The brand’s home business now totals 13.5 million euros, or $17.7 million at current exchange. “It’s beginning to be relevant, and I want to bring it to 100 million euros, or $131.1 million, in three or four years,” said Rosso.

Versace Home accounts for 10 percent of sales, and its dedicated Web site has grown 230 percent since 2010 and sells in 44 countries (the main online markets are Australia, the U.K. and the U.S.).

Missoni, which developed flame-patterned, super-resistant woven vinyl carpeting with Bolon, is also growing its home business, mainly through hotels, with the third expected to open in Oman next year, and providing designs for condos in Manila and Toronto.

Alberto Jelmini, Rosita Missoni’s brother and ceo of T&J Vestor, which produces Missoni Home, said the home business last year had sales of 21 million euros, or $27.5 million, up 10 percent from the previous year, but that the growth derived only from exports, while the company saw a 10 percent drop in Italy. For this reason, Missoni is changing strategy, opening up to department stores more, with dedicated spaces at La Rinascente and Coin, and “selling by project, and not by product category,” said Jelmini.

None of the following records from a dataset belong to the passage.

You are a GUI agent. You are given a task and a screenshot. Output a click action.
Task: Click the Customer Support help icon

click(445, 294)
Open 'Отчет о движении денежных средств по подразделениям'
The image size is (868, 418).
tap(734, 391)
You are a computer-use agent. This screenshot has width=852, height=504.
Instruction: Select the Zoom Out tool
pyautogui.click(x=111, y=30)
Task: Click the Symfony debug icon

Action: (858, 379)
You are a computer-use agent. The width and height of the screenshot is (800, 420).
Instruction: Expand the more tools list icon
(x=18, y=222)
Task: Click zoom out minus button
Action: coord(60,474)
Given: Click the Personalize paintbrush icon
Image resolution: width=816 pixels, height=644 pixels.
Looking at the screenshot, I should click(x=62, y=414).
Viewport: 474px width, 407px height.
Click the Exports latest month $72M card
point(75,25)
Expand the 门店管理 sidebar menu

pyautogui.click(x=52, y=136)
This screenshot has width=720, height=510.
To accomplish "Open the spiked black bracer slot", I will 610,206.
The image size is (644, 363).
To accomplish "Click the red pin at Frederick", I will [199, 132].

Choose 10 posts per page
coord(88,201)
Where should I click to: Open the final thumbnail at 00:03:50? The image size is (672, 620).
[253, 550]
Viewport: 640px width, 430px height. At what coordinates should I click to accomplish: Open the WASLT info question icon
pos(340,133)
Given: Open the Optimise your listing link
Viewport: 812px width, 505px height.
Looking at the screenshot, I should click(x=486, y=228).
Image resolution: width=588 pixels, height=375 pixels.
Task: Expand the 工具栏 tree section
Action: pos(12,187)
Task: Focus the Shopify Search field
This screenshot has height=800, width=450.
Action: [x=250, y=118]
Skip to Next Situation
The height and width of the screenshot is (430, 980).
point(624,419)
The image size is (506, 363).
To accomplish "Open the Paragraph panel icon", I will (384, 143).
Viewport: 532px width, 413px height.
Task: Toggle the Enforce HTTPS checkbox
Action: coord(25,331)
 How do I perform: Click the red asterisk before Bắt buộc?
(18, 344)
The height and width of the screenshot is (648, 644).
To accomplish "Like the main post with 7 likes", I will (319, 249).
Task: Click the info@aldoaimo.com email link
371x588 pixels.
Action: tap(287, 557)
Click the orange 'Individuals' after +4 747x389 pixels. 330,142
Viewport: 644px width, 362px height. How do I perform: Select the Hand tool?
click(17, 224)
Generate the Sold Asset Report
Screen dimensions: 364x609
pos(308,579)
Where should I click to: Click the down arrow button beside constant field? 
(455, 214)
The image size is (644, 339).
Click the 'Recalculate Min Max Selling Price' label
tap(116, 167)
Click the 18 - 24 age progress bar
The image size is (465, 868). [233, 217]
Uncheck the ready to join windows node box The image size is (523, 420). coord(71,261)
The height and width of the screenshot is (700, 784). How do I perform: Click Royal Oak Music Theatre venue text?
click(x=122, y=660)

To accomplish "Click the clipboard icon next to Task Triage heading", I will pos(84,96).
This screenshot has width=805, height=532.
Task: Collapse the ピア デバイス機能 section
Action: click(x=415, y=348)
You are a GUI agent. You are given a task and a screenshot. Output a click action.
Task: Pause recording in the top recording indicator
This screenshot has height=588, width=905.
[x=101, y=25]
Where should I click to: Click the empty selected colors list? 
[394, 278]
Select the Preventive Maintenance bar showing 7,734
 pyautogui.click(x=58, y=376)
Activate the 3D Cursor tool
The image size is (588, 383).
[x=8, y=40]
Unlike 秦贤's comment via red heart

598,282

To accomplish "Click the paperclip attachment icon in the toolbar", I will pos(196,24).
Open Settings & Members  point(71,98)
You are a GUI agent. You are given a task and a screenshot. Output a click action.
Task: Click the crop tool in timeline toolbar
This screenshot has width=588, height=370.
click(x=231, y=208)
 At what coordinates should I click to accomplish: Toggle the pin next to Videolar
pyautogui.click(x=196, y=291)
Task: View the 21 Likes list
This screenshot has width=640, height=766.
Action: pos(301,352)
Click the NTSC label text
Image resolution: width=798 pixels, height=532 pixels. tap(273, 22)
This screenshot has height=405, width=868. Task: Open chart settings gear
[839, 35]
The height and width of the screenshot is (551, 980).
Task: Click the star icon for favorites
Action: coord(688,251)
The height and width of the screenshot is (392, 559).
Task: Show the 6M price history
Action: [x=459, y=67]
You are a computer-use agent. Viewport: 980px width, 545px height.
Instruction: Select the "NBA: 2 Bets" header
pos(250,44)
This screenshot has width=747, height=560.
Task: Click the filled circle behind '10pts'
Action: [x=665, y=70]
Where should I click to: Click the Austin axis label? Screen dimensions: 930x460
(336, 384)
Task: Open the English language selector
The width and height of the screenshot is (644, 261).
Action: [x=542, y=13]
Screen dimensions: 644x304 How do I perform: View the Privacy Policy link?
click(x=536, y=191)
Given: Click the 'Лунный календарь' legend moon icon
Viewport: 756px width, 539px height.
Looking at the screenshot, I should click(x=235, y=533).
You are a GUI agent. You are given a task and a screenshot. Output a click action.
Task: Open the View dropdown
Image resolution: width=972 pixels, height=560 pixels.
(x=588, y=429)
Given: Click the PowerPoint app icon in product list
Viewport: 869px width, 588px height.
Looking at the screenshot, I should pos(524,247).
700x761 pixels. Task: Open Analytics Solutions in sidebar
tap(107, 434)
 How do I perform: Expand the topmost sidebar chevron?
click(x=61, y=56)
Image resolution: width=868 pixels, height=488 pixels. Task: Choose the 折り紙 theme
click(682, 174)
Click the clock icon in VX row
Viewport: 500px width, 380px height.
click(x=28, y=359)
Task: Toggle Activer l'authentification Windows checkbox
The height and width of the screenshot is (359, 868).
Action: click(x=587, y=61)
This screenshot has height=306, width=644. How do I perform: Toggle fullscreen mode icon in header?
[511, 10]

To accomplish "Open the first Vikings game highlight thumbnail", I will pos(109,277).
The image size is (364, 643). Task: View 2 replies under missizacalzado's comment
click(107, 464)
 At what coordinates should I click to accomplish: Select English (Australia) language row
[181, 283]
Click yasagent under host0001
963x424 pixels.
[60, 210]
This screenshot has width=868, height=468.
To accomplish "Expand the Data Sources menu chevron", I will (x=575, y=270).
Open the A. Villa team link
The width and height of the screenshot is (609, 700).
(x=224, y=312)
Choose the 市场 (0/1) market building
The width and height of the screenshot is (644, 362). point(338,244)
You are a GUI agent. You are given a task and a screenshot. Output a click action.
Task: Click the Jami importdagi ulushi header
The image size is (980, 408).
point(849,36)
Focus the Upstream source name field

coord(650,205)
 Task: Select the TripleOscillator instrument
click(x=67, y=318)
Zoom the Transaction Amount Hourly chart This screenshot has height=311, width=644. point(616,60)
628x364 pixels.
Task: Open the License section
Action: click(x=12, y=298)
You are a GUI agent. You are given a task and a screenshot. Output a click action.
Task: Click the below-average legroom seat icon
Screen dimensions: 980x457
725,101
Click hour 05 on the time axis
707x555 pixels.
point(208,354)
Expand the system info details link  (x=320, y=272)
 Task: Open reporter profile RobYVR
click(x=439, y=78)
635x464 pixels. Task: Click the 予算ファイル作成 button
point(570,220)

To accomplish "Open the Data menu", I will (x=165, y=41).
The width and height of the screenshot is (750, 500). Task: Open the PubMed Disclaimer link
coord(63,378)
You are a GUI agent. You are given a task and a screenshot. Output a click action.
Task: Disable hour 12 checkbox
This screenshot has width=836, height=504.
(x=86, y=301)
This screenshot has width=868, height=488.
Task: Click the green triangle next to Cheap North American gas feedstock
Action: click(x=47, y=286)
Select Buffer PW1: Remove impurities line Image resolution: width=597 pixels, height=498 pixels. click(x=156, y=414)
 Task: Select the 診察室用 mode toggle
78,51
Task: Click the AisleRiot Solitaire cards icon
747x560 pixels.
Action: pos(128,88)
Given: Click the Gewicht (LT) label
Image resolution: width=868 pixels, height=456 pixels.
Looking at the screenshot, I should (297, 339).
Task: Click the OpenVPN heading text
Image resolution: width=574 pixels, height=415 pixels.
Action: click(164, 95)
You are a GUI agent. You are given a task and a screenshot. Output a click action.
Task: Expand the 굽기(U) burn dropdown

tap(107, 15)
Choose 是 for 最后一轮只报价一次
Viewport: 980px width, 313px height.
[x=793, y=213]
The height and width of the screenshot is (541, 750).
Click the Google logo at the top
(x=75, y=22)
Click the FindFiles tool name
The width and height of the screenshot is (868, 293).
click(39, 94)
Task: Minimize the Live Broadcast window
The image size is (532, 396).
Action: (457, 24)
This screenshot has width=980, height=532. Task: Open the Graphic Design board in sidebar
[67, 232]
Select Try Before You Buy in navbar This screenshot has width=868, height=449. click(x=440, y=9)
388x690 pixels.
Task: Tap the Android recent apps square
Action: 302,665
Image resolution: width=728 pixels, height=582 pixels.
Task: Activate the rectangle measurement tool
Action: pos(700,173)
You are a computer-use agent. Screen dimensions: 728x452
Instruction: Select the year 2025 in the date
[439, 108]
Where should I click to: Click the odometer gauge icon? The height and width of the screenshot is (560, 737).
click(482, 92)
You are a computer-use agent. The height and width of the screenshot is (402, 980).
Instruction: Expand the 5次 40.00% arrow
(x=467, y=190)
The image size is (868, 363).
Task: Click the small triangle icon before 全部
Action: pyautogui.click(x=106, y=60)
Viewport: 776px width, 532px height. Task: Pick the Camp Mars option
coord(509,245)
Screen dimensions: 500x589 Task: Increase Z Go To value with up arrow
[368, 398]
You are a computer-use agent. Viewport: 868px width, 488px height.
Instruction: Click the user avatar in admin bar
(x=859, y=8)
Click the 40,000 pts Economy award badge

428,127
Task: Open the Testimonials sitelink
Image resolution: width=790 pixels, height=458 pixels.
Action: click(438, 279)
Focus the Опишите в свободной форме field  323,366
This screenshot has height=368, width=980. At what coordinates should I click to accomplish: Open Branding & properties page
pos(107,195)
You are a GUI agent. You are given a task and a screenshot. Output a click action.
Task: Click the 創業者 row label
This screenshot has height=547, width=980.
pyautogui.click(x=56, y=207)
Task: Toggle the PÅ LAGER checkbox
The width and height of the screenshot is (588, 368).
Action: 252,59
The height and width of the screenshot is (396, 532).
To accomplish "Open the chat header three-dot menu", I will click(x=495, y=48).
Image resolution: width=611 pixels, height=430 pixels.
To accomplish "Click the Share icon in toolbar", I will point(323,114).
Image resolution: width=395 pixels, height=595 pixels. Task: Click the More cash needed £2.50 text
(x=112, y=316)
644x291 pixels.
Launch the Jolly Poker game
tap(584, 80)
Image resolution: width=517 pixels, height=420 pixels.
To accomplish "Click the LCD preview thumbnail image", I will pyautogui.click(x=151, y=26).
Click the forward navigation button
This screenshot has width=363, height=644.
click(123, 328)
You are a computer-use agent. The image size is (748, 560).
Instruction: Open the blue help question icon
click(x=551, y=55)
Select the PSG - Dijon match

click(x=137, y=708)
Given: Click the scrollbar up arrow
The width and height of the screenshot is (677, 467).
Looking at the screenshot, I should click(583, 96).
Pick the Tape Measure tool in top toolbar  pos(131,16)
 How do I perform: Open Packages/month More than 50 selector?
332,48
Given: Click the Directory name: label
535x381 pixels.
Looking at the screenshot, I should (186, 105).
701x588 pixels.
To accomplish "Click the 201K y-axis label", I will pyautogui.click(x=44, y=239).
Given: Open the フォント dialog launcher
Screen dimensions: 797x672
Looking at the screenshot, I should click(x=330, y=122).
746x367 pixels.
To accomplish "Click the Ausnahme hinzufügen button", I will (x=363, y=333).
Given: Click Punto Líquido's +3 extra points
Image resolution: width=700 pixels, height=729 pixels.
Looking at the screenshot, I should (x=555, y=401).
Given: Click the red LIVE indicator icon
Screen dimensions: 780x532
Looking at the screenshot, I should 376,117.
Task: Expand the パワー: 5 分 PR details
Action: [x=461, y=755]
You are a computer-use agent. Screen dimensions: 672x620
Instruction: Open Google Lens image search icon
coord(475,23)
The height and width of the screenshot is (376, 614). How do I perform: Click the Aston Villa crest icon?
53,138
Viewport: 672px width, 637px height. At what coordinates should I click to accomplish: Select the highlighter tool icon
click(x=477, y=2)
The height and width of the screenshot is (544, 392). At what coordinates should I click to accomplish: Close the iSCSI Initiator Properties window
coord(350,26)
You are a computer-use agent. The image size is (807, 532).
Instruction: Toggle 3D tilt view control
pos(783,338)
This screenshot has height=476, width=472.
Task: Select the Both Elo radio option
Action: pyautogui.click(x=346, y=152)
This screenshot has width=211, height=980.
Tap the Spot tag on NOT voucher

In Milan, where it introduced its furniture collection last year, Hermès presented its new Module H series of panels, in the size of the brand’s iconic scarf, and in different materials — from canvas to leather or crocodile hide, to name a few. The panels can be combined in infinite variations on an aluminum grid. “This is a very creative idea. It leaves a lot of room to the imagination, for personalized, never standard spaces,” said ceo Patrick Thomas of the system, which was developed with Japanese architect Shigeru Ban.